◆ Raw data ◆
- Opening Delimiter -
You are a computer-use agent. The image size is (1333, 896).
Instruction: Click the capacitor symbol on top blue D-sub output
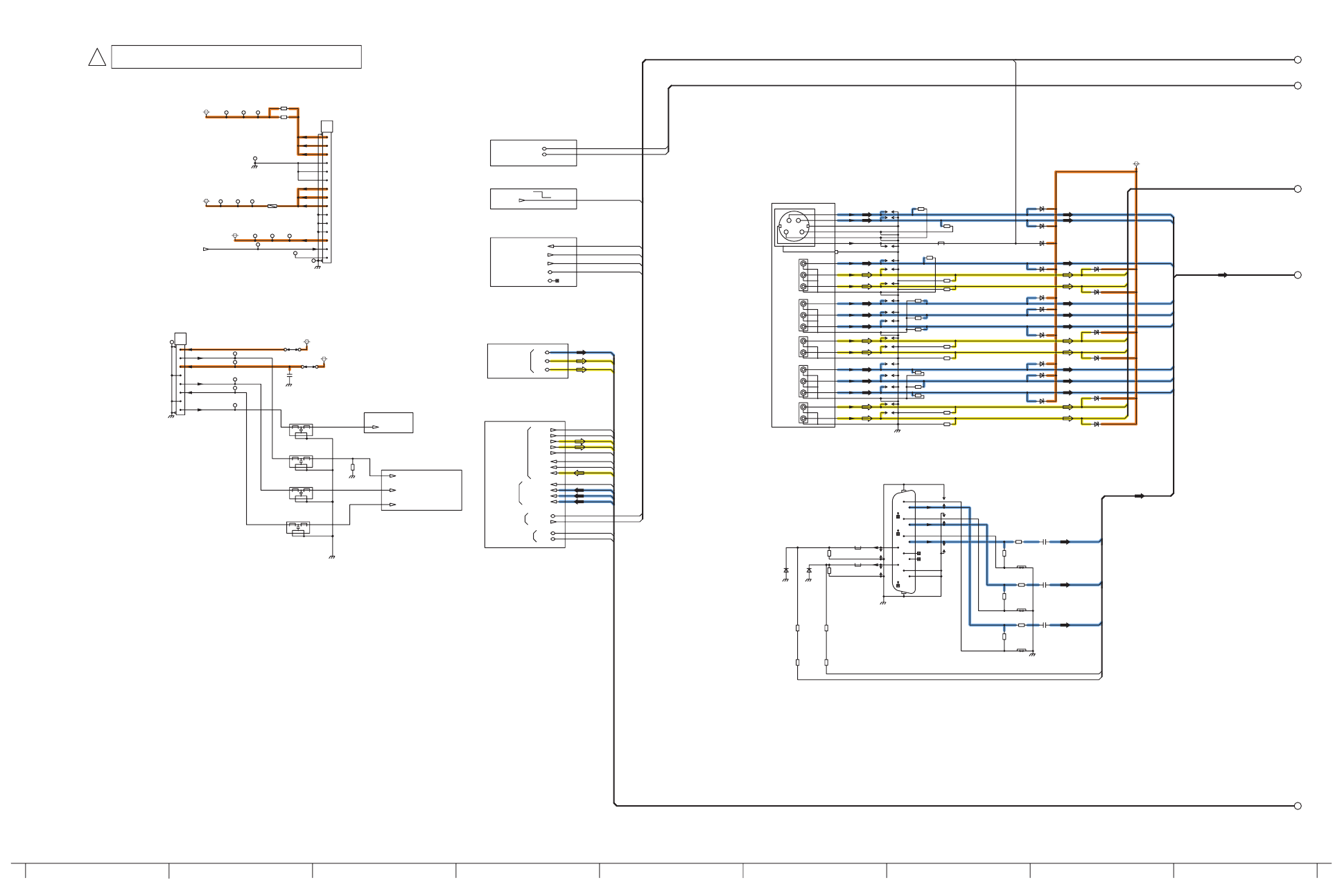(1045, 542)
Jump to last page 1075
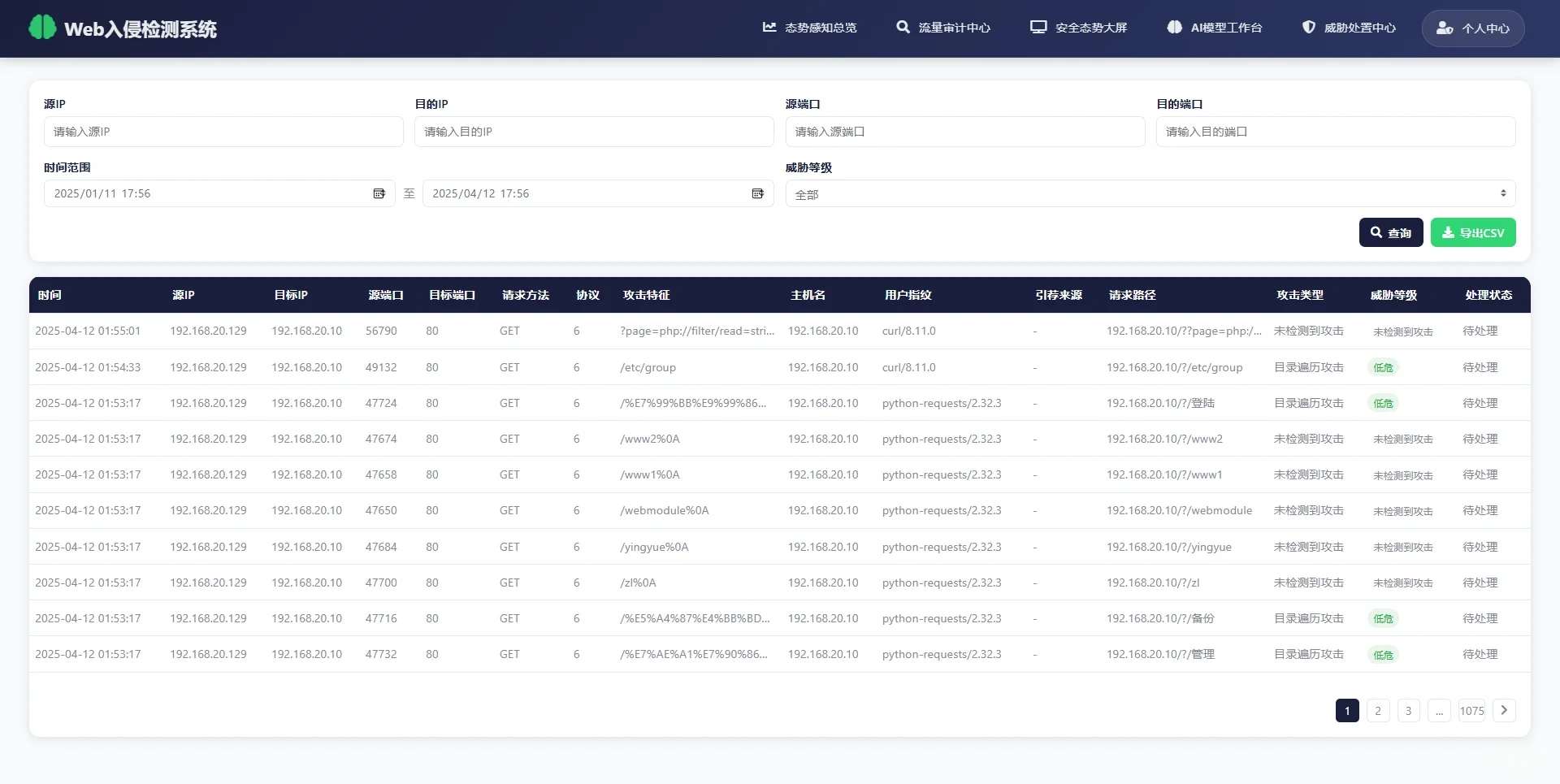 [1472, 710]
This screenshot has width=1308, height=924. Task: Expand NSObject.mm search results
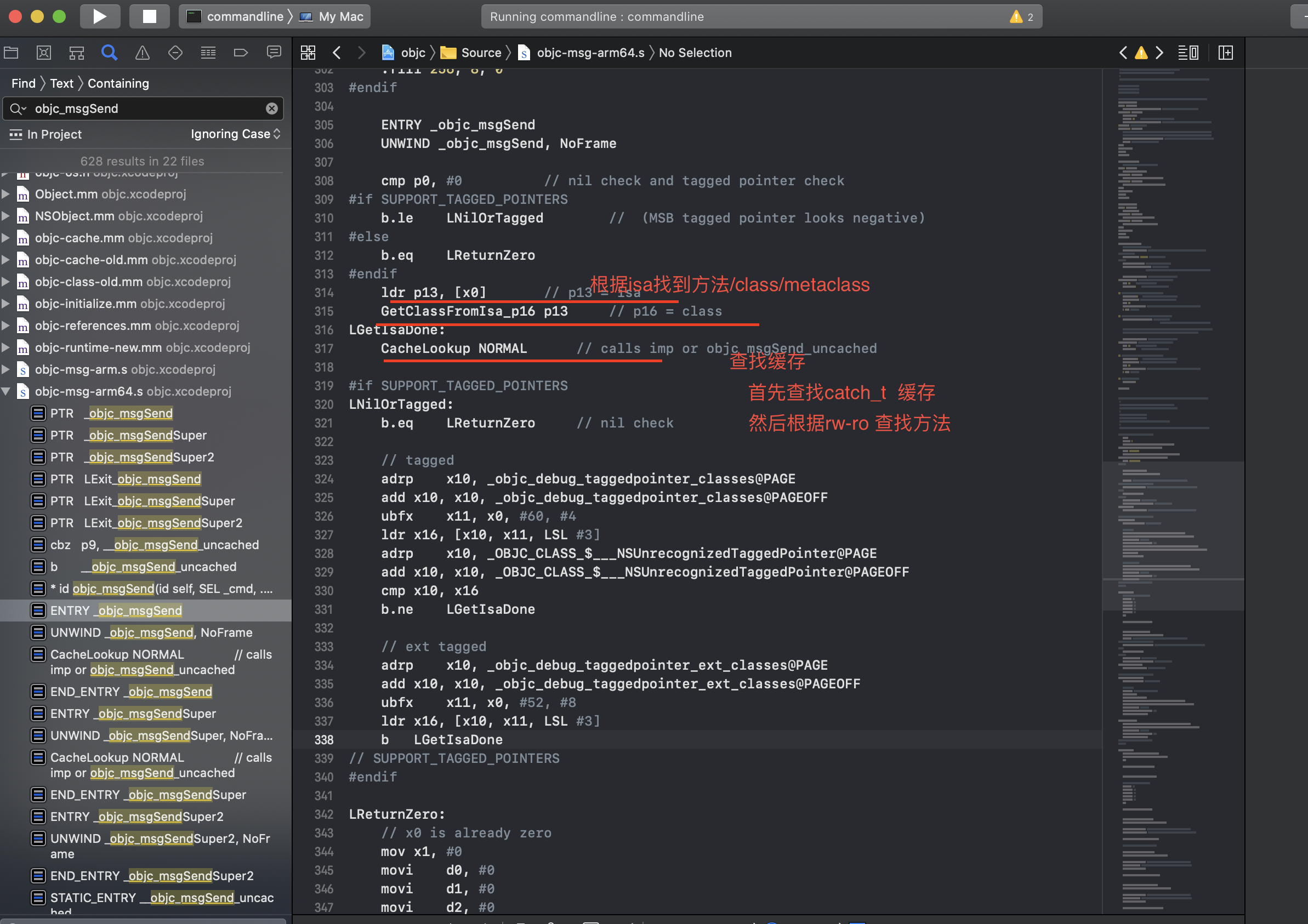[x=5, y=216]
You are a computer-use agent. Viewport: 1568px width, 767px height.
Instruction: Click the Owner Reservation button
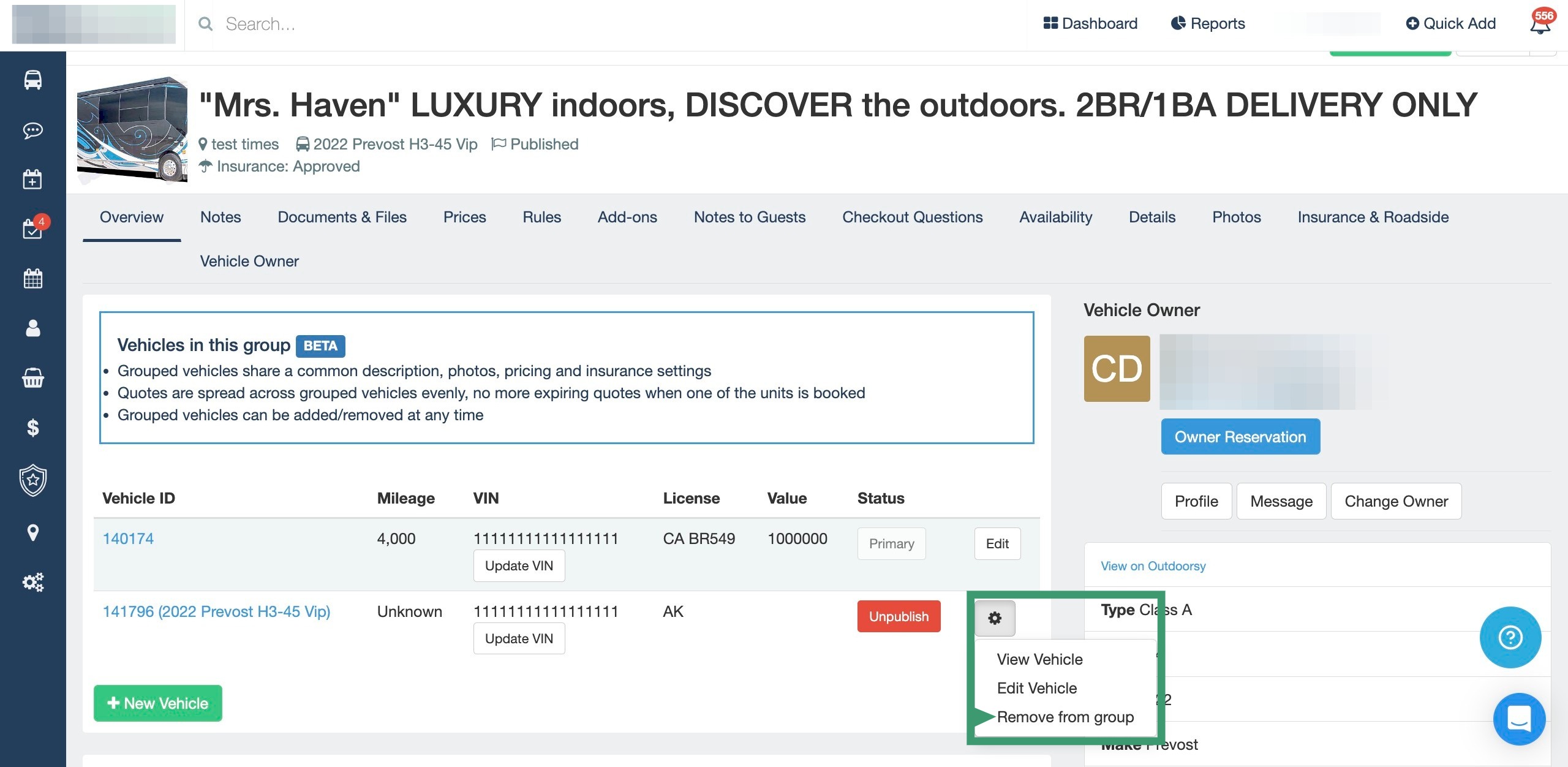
- Closing Delimiter -
Counting only lines that hold the word "agent", report how many there are in the listing above, as a number alone.

◆ Result for this task ◆
2